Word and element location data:
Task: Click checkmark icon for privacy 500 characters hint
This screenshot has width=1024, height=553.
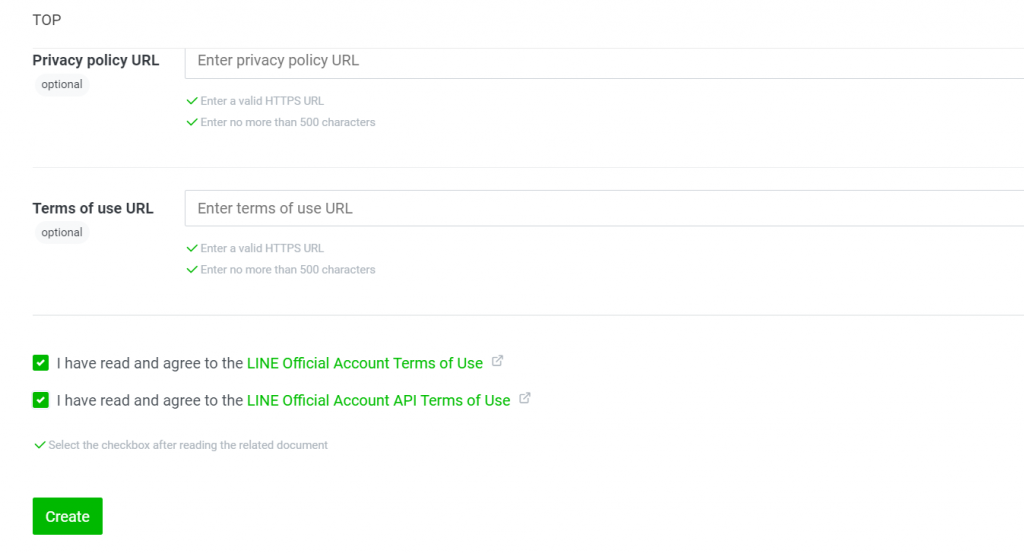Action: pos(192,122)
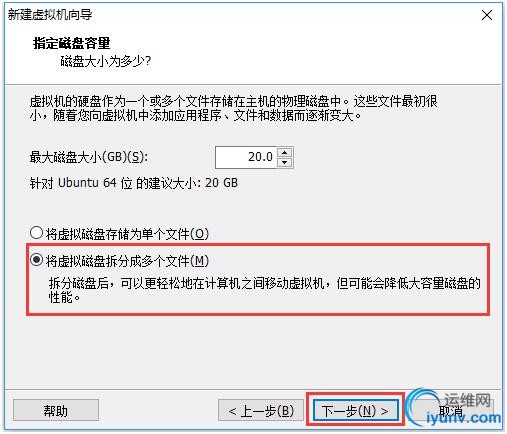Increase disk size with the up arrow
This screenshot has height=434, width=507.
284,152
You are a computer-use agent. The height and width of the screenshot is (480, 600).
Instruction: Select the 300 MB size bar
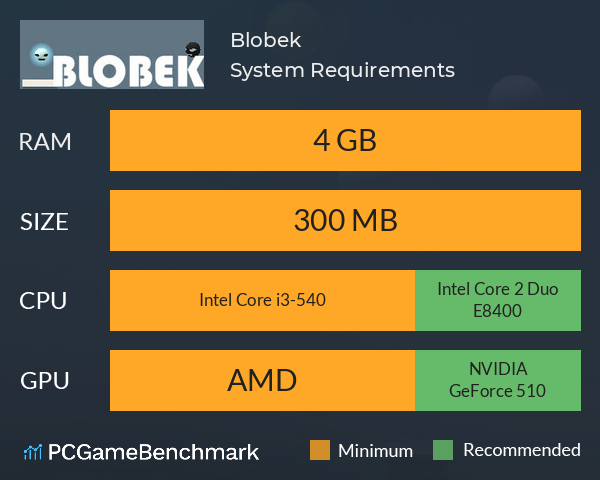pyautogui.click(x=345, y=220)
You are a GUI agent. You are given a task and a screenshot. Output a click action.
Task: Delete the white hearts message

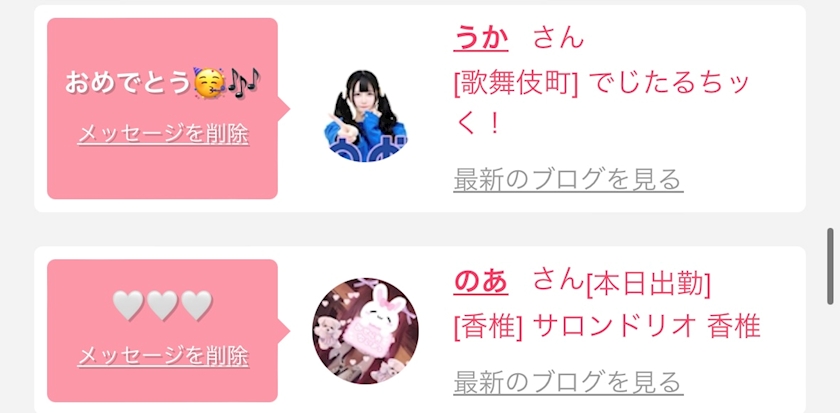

THE TASK: Rewrite the data above with "Instruction" changed to "Command" and everything else left as it is. Leave the pictures out of your answer.

RESPONSE:
Task: Click checkmark icon for privacy 500 characters hint
This screenshot has width=1024, height=553.
Action: pos(192,122)
Increase disk size with the up arrow
This screenshot has height=434, width=507.
284,152
You are a computer-use agent. The height and width of the screenshot is (480, 600).
Command: Select the 300 MB size bar
pyautogui.click(x=345, y=220)
You are a GUI agent. You are given a task and a screenshot. Output a click action.
Task: Delete the white hearts message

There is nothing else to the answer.